You don’t need me to tell you that times are tough. Not only is the cliché about living one paycheck away from disaster absolutely true; for many who have jobs, the crisis is already here, and it never ends.
You’ve probably heard about at least one of the many studies in the last few years showing how precariously workers are living. A recent example says that almost half of U.S. residents can’t afford even a $400 emergency, such as an unexpected medical bill or car repair.
Millions are working more hours for fewer wages than before the Great Recession a decade ago. Others are desperate for more work. Many of us are supplementing low-wage, no-benefit jobs with gig work (Uber, Lyft, etc.). Others are working in inhuman conditions at Amazon.com fulfillment centers, where every step and bathroom break is timed to the second.
Families are doubling up, tripling up, living in garages and cars as rents climb through the roof. Nowhere in the U.S. can a person earning the minimum wage afford to rent a two-bedroom apartment. In May, the median cost for a month’s rent on a one-bedroom apartment in New York City was $2,980.

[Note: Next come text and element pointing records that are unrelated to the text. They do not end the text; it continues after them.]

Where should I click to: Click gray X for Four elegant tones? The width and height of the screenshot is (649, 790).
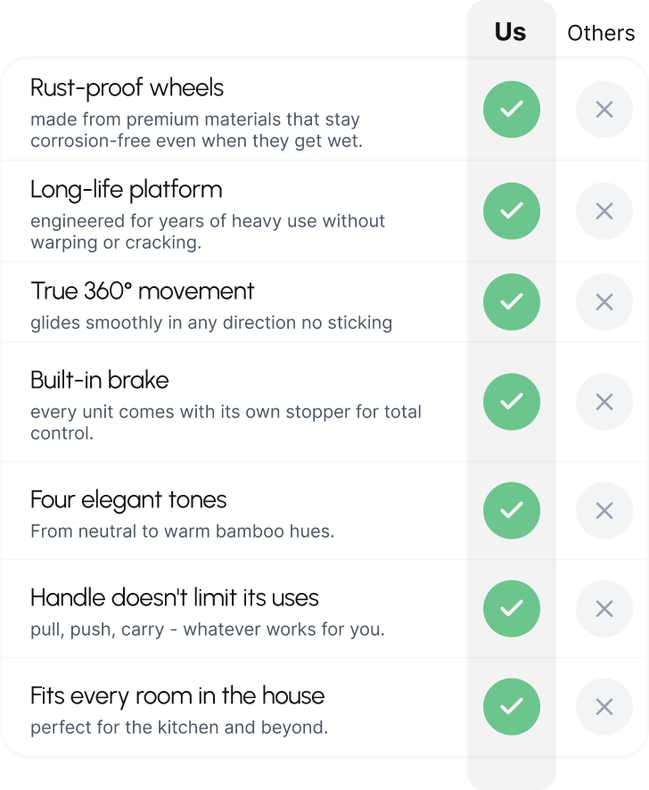(x=604, y=511)
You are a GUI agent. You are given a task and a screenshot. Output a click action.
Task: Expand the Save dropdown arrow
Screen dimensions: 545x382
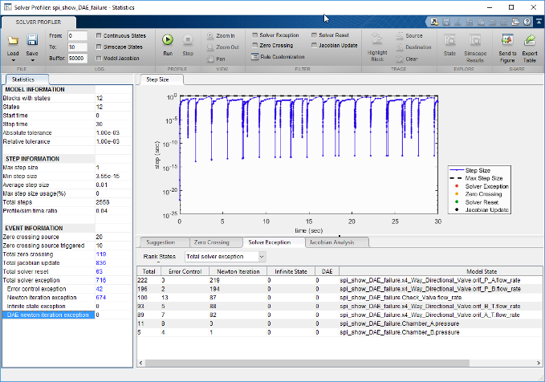[33, 62]
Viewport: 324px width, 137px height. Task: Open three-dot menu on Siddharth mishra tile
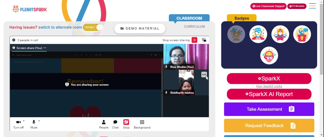pyautogui.click(x=204, y=74)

Profits have soared since the government bailed out big banks and companies with workers’ tax dollars during the Great Recession. But wages have not. Even as the official unemployment rate fell in September — while leaving millions of underemployed and permanently unemployed workers uncounted — average wages actually fell.
The gap between the rich and the rest of us continues to grow, aggravated by President Donald Trump’s tax cuts for the wealthy (who barely paid taxes to begin with). A Federal Reserve report showed that the top 1 percent gained $21 trillion in wealth since 1989, while the bottom 50 percent lost $900 billion. New data from the U.S. Census Bureau show income inequality is at the highest level in more than 50 years.
But these general trends, stark as they are, don’t tell the whole story. For Black, Latinx, Indigenous, Arab and Asian workers, for women and lesbian, gay, bisexual, transgender, queer and two-spirit workers, for migrants and refugees, young and disabled workers, there is discrimination in hiring, wages are lower, jobs more precarious, and there is the constant danger of repression, sexual assault or deportation.
As if all this wasn’t bad enough, now we’re bombarded with warnings that a new recession is starting….
Manufacturing employment hours declined in September.